Sequence-based approaches like a Long Short-Term Memory network or Transformer can learn temporal patterns more directly. Instead of aggregating data over fixed windows, these models learn transitions over time. They can reduce manual feature engineering because they inherently track the temporal relationship. This can improve accuracy, though they demand more data and computational overhead. They also require careful tuning of hyperparameters such as the number of hidden units, dropout rates, and layer depth.
Follow-Up Question 4: How do you handle explainability if you move to a neural network model?
Methods like SHAP can still be used with neural networks, but the explanations might be less intuitive. Layer-wise relevance propagation or integrated gradients can also highlight important inputs. Gradually building trust through robust offline and online tests, combined with partial dependence-style visualizations, helps teams interpret deep learning outputs. Documentation of each feature’s effect is critical for stakeholders.
Follow-Up Question 5: How would you deal with seasonal changes in advertiser behavior?
Seasonality can impact ad spend patterns and conversions. Incorporating seasonal signals (for instance, holiday campaigns) in the feature set helps. Adding time-based interaction variables or a window-based approach captures these shifts. Regular updates to the training dataset ensure the model stays in sync with cyclical changes. If major seasonality shifts occur, specialized models can run during peak times.
Follow-Up Question 6: How do you evaluate the business impact of churn prediction?
The primary metric is reduced churn rate in the treatment group compared to the control group. Secondary metrics include revenue retention or extension of advertiser lifetime value. Statistical significance testing confirms whether observed improvements are not due to chance. Tracking average spend per advertiser over time and correlating improvements with the churn mitigation efforts quantifies the direct business impact.

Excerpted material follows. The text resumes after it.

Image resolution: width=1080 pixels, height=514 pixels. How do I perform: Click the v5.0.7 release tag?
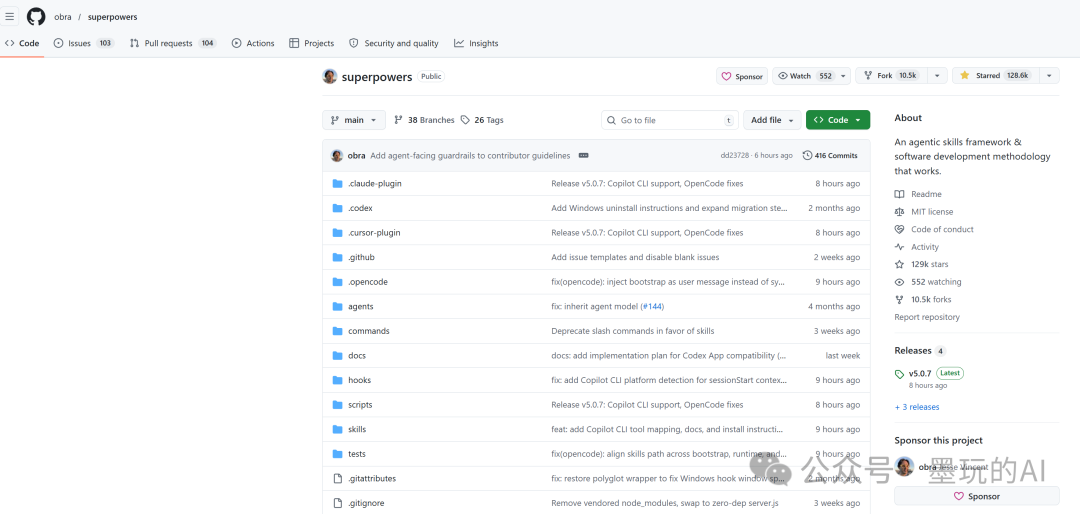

Follow-Up Question 7: How would you integrate this into a live production pipeline?
A daily or weekly batch job can pull recent activity data, generate features, run the trained model, and output churn probabilities. A subsequent process maps each advertiser to a risk category. The results flow into a user-facing dashboard or a customer relationship management system used by the sales team. Rigorous logging and monitoring ensure stable performance, and data updates confirm that all risk scores stay up-to-date.
Follow-Up Question 8: How do you decide thresholds for high, medium, and low risk?
Sales teams usually prefer high precision for the high-risk group, so they spend time only on accounts that are truly at high risk. Recall is also important. You iterate with the sales team to find thresholds that maintain enough coverage without overwhelming them. Precision-Recall trade-off curves can help. Final thresholds are a business decision informed by model evaluation and resource constraints.
Follow-Up Question 9: What if the advertising budget or conversion metric definitions change?
Changes to budgets or conversion definitions can alter feature distributions and target labels. Detailed documentation of the data pipeline ensures quick adaptation. You might create new features for new metrics and retire old ones that no longer apply. Model versioning helps you track how each change impacts performance. Close collaboration with product and analytics teams keeps data definitions consistent.
Follow-Up Question 10: What if no single model configuration performs well across all advertisers?
Multiple models can be trained to handle specific advertiser segments. For instance, small accounts with lower spend might have different churn indicators than large accounts with higher budgets. Ensemble approaches combine multiple specialized models. The system routes each advertiser to the best model based on attributes like industry, average spend, or region. Clear rules ensure the pipeline automatically selects the correct model.